Most of the key numbers are moving in the right direction, finally. Volumes were up in all regions, with North America and the rest of the world outperforming Europe, which is on a later cycle and yet to fully recover. Capacity is also rising encouragingly, which for a business with such high operational gearing is crucial.

Margins are pleasantly up, thanks largely to a highly successful cost- cutting programme adding up to pounds 230m over the past three years. Working capital has also been ruthlessly stripped out of the business. Productivity, up a further 8 per cent last year, has risen relentlessly since 1991.

The fly in the ointment remains prices, which are still under the cosh. In Europe, overcapacity in the downstream double-glazing market remains a depressing factor.

In the US and Europe, the buying power of the large car makers means windscreens are fetching 20 per cent less than four years ago.

The keys to the shares are where we are in the cycle, the margins the company believes it can achieve at the peak and what is an appropriate price-earnings discount at that stage to take account of the company's extreme cyclicality.

With the US close to topping out, peak earnings can probably be expected in 1997 when the company reckons it can make a return of 11 per cent on sales. That gives profits of pounds 327m and earnings per share of 23p.

What price to put on those earnings? The market is currently on 10.8 times 1997 forecast earnings, a discount of about 20 per cent seems reasonable and so the shares should rightly be priced at just over eight times that year's earnings. At 190.5p, the recovery is already in the price.

3i shares can go a little further

Some drugs worth buying

Trading starts next Friday in the newly floated shares of Meconic, the UK's sole producer of pain-killing opiates such as codeine and morphine. The decision to push for a market value of pounds 44.4m, compared with estimates of pounds 40m, and strong demand from institutions and those private clients in on the placing, suggests a strong opening for the shares.

Meconic (the name comes from the Greek for poppy) has a history dating back to 1780 and a Scottish surgeon apothecary called John Macfarlan. More recently, the company was acquired in 1963 by Glaxo, from which its management bought it in 1990.

Since then, profits, margins and return on capital have grown smartly, while the company's strong cash flow has been used to pay down a substantial proportion of the debt taken on at the time of the buyout.

The placing of 7.4 million shares at 135p will raise pounds 18.7m for the company and pounds 8.7m for existing shareholders, mainly 3i, which remains a significant shareholder, and NatWest Ventures, Noble Grossart and the Bank of Scotland, which do not.

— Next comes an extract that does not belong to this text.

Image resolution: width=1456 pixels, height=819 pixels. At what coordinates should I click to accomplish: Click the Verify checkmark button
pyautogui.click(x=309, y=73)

The proceeds are to be used to expand Meconic's small fine chemicals operations (20 per cent of sales) to complement its pharmaceuticals niche. The company focuses on highly specialised products with little competition.

Encouragingly, there has been good demand for the shares from staff, with over two-thirds of the 200-strong workforce investing. The directors are also net investors.

With no directly comparable company on the market, Meconic has been priced according to the speciality chemicals sector, its closest proxy. Companies such as Croda, Holliday, BTP and Yorkshire Chemicals are currently trading on historic p/es of about 16, so Meconic's placing price of 14.5 times pro-forma 1995 earnings looks sensible. There is a notional 4.1 per cent yield.

In fact, given the high barriers to entry of the opiates market, Meconic's dominance of it and its growth prospects, the rating could well prove quite generous.